それにしても、こんなドミノ倒しみたいな現象は、起こってはならないし、起こらないように設計してあるのが普通だと思うのに、何故起こってしまったかということが問題だと思う。まさか、ルータは壊れないという幻想のもとに設計しているわけではないだろうに・・・ いや、ひょっとして、電力会社が原子力発電所を絶対安全ですといっているわりに臨界事故を起こしたりしているのと似ているだろうか。今回のは、或る意味、ネットワークのメルトダウンだから。そもそもインターネットは、一部のネットワークが不通になっても経路を変えて情報を伝えることができることが大きな利点になっているわけだけれど、その利点を確保するためのシステムが1台のルータの故障で崩壊するというのは皮肉なもの。

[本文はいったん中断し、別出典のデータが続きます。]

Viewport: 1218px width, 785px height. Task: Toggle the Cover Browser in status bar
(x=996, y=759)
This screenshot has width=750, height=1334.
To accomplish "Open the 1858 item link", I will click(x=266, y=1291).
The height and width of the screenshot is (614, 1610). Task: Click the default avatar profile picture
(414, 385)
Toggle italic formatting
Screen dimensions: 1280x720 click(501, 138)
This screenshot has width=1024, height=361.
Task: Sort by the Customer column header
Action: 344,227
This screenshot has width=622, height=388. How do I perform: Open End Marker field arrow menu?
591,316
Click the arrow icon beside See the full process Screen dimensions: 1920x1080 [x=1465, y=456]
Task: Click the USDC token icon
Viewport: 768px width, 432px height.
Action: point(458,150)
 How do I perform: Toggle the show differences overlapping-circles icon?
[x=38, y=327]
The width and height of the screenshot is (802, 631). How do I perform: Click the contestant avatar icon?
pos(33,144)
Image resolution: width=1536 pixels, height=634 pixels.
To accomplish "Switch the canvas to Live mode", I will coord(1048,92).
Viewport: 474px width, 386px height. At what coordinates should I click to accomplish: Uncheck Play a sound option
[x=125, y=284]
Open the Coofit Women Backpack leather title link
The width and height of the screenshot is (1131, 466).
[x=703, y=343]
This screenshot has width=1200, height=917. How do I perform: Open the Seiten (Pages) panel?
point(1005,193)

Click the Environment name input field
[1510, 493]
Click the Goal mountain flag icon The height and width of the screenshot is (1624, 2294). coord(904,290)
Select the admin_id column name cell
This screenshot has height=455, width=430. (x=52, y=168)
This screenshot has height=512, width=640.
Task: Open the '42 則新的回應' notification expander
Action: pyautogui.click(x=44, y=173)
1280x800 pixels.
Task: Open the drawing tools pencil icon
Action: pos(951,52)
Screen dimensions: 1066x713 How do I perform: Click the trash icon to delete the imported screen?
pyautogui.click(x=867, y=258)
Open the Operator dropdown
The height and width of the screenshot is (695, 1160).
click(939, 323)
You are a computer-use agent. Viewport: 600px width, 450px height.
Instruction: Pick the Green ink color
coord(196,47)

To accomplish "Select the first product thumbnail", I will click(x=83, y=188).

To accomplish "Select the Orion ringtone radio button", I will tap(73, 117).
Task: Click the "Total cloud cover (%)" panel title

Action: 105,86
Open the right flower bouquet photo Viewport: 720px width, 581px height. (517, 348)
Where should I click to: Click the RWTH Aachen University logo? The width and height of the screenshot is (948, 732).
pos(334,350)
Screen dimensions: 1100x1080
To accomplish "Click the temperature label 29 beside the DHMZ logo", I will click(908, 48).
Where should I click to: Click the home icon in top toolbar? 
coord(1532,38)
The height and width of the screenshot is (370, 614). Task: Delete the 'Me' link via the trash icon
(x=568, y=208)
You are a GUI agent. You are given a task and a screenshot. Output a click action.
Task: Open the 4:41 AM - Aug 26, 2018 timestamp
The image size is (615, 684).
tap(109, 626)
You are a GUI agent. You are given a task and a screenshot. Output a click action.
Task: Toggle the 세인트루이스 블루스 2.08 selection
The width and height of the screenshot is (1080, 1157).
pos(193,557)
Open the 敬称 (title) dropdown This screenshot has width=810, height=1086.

どうも、ダウンしたルータは、比較的古いものらしいという情報もあり、ネットワークが当初の設計より大幅に拡張された状態では、機能、特にメモリが足りなかったということなのかもしれない。しかし、そうならば事前にそれに対する予測と手当てができたはずともいえる。少なくとも、メルトダウンのような事態は引き起こさないための手当て。今回の事故は、物理的に起こったことよりも、システムの設計と運営に対する信頼が揺らいだことの問題がより重要な意味を持っている。